::: TASK DATA

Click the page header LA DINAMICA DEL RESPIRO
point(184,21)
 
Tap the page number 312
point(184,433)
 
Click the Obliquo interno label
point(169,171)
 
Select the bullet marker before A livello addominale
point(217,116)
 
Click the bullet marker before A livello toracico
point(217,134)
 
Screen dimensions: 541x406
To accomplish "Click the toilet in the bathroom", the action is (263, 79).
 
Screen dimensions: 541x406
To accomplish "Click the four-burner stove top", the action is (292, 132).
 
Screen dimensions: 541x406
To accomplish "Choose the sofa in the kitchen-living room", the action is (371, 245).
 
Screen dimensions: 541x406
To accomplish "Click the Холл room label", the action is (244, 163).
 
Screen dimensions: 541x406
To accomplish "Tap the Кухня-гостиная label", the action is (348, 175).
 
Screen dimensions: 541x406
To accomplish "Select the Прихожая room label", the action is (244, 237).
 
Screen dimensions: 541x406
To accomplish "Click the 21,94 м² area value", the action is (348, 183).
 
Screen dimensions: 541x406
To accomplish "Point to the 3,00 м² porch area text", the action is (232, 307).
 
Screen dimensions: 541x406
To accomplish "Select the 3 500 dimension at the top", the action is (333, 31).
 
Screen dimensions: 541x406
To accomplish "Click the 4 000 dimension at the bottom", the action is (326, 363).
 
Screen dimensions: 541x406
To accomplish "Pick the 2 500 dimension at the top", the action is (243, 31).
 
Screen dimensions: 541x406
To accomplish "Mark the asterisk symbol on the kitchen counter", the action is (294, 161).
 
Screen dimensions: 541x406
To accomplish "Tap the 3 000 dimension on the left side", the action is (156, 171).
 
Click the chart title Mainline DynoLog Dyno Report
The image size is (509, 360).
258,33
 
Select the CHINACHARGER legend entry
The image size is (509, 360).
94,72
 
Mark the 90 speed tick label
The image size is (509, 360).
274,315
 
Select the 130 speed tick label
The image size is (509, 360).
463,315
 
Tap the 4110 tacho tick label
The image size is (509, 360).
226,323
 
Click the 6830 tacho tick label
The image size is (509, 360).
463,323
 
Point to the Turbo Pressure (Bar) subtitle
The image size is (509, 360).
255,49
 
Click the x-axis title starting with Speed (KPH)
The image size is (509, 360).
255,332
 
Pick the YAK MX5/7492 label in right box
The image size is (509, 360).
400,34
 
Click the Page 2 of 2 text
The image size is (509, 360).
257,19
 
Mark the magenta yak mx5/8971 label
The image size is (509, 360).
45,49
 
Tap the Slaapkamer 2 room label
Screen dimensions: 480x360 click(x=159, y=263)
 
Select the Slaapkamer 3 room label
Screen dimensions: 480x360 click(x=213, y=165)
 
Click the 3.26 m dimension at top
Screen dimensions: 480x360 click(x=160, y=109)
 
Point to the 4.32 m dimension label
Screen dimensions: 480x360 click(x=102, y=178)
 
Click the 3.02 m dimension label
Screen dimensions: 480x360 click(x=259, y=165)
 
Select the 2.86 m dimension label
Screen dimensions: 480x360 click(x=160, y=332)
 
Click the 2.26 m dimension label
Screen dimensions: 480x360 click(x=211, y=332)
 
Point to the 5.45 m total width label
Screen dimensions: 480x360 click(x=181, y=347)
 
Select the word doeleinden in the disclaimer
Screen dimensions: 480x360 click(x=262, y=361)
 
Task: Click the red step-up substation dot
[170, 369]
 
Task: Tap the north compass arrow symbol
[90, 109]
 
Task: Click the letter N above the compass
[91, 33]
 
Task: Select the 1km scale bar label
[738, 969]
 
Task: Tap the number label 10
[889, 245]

::::::

→ **THE REQUEST**
Return every line of the listing above without any change, from the first entry to the last.

→ **RESPONSE FOR THIS EXERCISE**
Click the page header LA DINAMICA DEL RESPIRO
point(184,21)
 
Tap the page number 312
point(184,433)
 
Click the Obliquo interno label
point(169,171)
 
Select the bullet marker before A livello addominale
point(217,116)
 
Click the bullet marker before A livello toracico
point(217,134)
 
Screen dimensions: 541x406
To accomplish "Click the toilet in the bathroom", the action is (263, 79).
 
Screen dimensions: 541x406
To accomplish "Click the four-burner stove top", the action is (292, 132).
 
Screen dimensions: 541x406
To accomplish "Choose the sofa in the kitchen-living room", the action is (371, 245).
 
Screen dimensions: 541x406
To accomplish "Click the Холл room label", the action is (244, 163).
 
Screen dimensions: 541x406
To accomplish "Tap the Кухня-гостиная label", the action is (348, 175).
 
Screen dimensions: 541x406
To accomplish "Select the Прихожая room label", the action is (244, 237).
 
Screen dimensions: 541x406
To accomplish "Click the 21,94 м² area value", the action is (348, 183).
 
Screen dimensions: 541x406
To accomplish "Point to the 3,00 м² porch area text", the action is (232, 307).
 
Screen dimensions: 541x406
To accomplish "Select the 3 500 dimension at the top", the action is (333, 31).
 
Screen dimensions: 541x406
To accomplish "Click the 4 000 dimension at the bottom", the action is (326, 363).
 
Screen dimensions: 541x406
To accomplish "Pick the 2 500 dimension at the top", the action is (243, 31).
 
Screen dimensions: 541x406
To accomplish "Mark the asterisk symbol on the kitchen counter", the action is (294, 161).
 
Screen dimensions: 541x406
To accomplish "Tap the 3 000 dimension on the left side", the action is (156, 171).
 
Click the chart title Mainline DynoLog Dyno Report
The image size is (509, 360).
258,33
 
Select the CHINACHARGER legend entry
The image size is (509, 360).
94,72
 
Mark the 90 speed tick label
The image size is (509, 360).
274,315
 
Select the 130 speed tick label
The image size is (509, 360).
463,315
 
Tap the 4110 tacho tick label
The image size is (509, 360).
226,323
 
Click the 6830 tacho tick label
The image size is (509, 360).
463,323
 
Point to the Turbo Pressure (Bar) subtitle
The image size is (509, 360).
255,49
 
Click the x-axis title starting with Speed (KPH)
The image size is (509, 360).
255,332
 
Pick the YAK MX5/7492 label in right box
The image size is (509, 360).
400,34
 
Click the Page 2 of 2 text
The image size is (509, 360).
257,19
 
Mark the magenta yak mx5/8971 label
The image size is (509, 360).
45,49
 
Tap the Slaapkamer 2 room label
Screen dimensions: 480x360 click(x=159, y=263)
 
Select the Slaapkamer 3 room label
Screen dimensions: 480x360 click(x=213, y=165)
 
Click the 3.26 m dimension at top
Screen dimensions: 480x360 click(x=160, y=109)
 
Point to the 4.32 m dimension label
Screen dimensions: 480x360 click(x=102, y=178)
 
Click the 3.02 m dimension label
Screen dimensions: 480x360 click(x=259, y=165)
 
Select the 2.86 m dimension label
Screen dimensions: 480x360 click(x=160, y=332)
 
Click the 2.26 m dimension label
Screen dimensions: 480x360 click(x=211, y=332)
 
Point to the 5.45 m total width label
Screen dimensions: 480x360 click(x=181, y=347)
 
Select the word doeleinden in the disclaimer
Screen dimensions: 480x360 click(x=262, y=361)
 
Task: Click the red step-up substation dot
[170, 369]
 
Task: Tap the north compass arrow symbol
[90, 109]
 
Task: Click the letter N above the compass
[91, 33]
 
Task: Select the 1km scale bar label
[738, 969]
 
Task: Tap the number label 10
[889, 245]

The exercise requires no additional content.